S/F-iTreg cells acquired stable Treg-specific DNA hypomethylation, stably expressed Foxp3 following in vivo transfer, showed more prolonged survival, and effectively suppressed antigen-specific immune responses.

The stability and functionality of S/F-iTregs are comparable to those of nTregs, while overcoming the difficulties of Treg expansion in vitro. Antigen-specific immunosuppressive activity in vitro and therapeutic effect in vivo have been suggested. In addition, the induction of infectious tolerance, an indicator of sustained efficacy after treatment, is also being confirmed.
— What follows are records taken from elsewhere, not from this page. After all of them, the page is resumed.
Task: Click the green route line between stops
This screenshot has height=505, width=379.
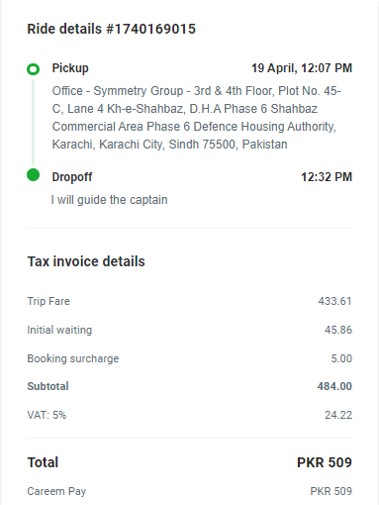Action: point(33,122)
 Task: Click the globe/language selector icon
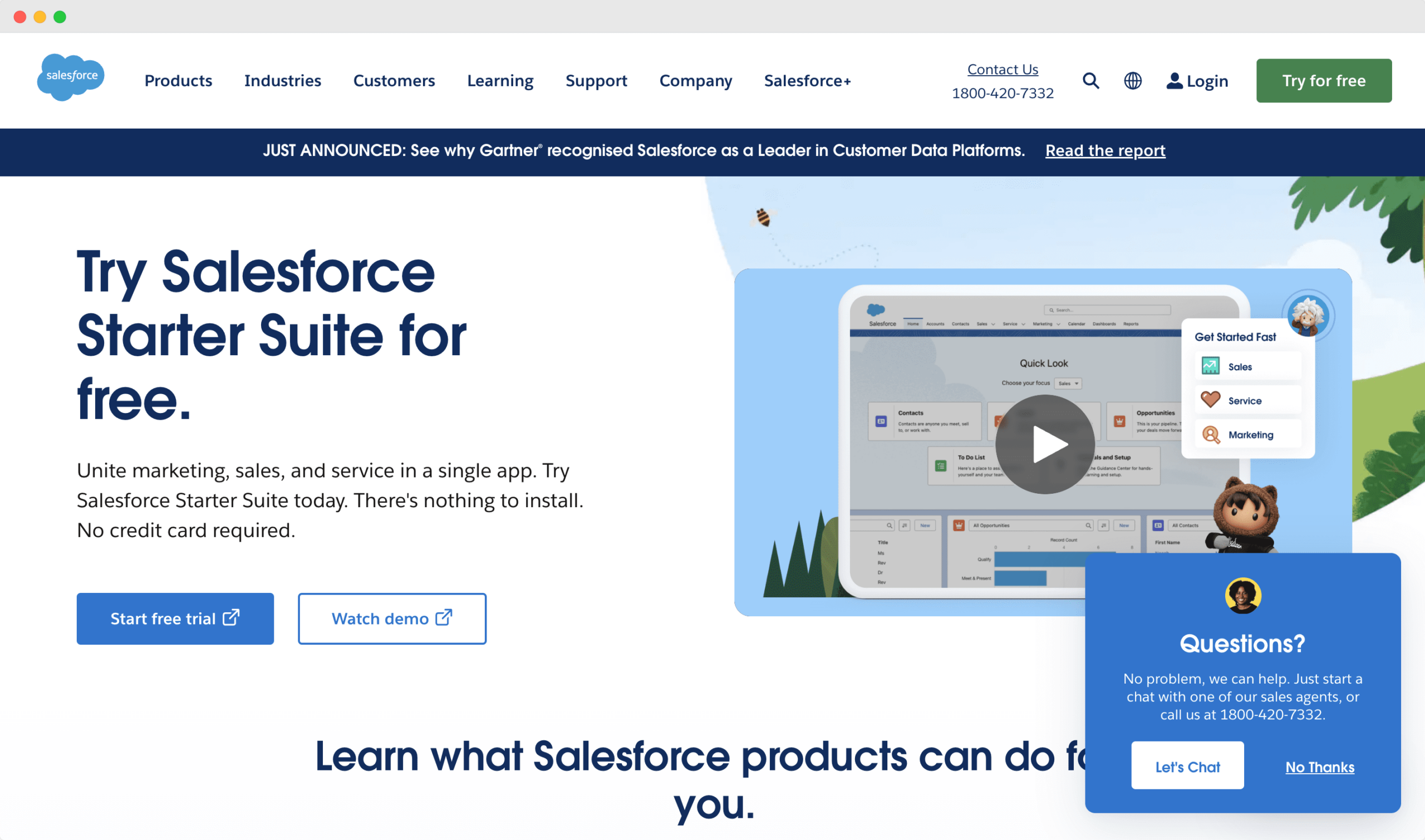pyautogui.click(x=1133, y=80)
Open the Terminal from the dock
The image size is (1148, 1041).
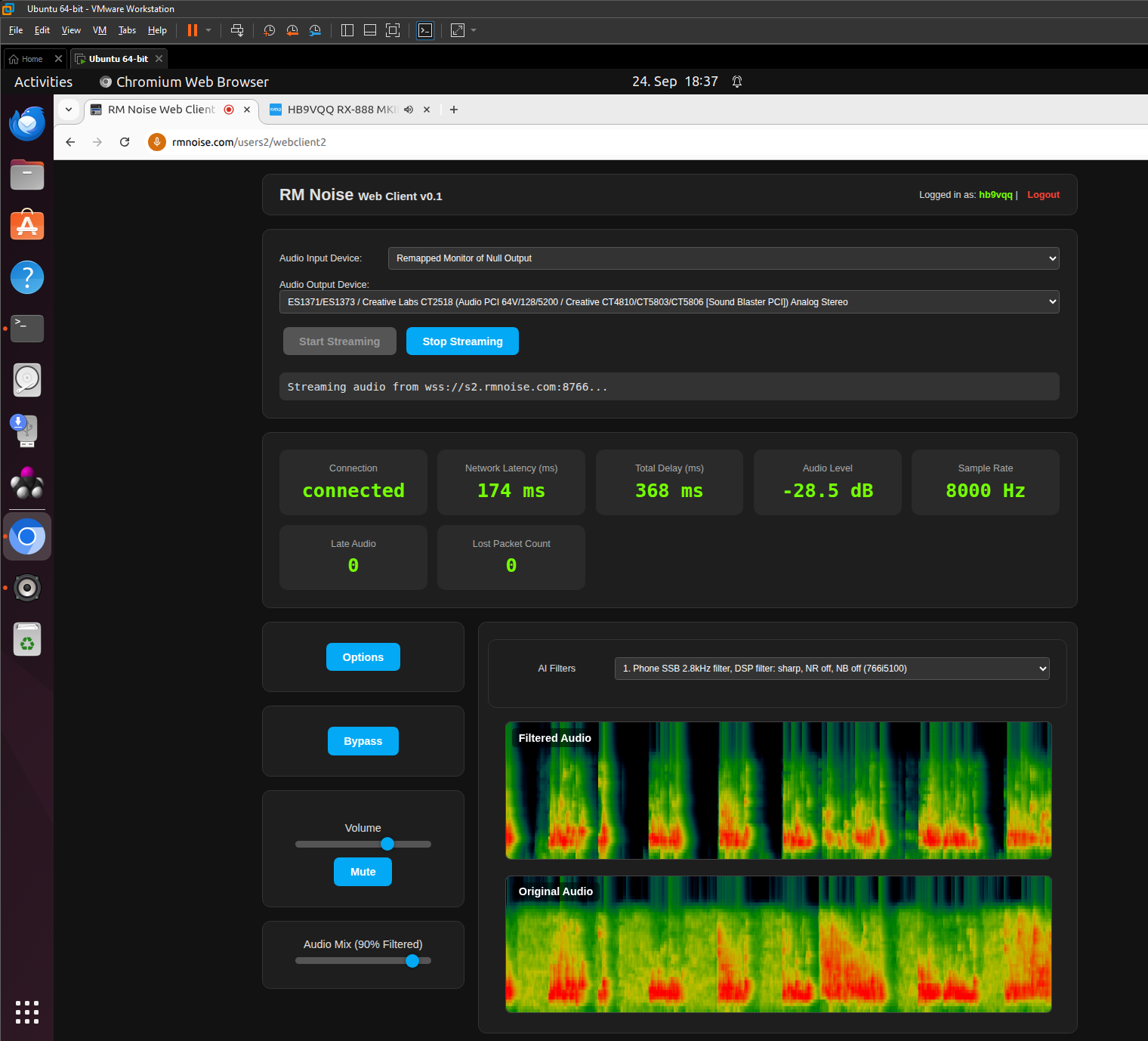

Lifelong autoimmune diseases are one of the significant causes of mortality. The primary etiology of autoimmune diseases is not fully understood; however, failure of immunological tolerance is believed to be a common cause of each autoimmune condition. Due to the discovery of the involvement of Tregs in these patients, Treg-based cellular therapies are opening the door to new therapeutic options for autoimmunity.

Undisclosed

Organ transplantation (e.g. islet cell, liver, kidney) is the gold standard therapy for end-stage organ failure. Although organ transplantation results have been ameliorated in recent decades, chronic rejection and the side effects of immunosuppressants are still ongoing serious issues. None of the present immunosuppressive medications (in contrast to Tregs) have the potential to suppress immune mechanisms specifically. Various strategies are underway to avoid or minimize the use of immunosuppressive drugs. Tregs may represent a promising solution to induce transplantation tolerance and control the immune response in this case.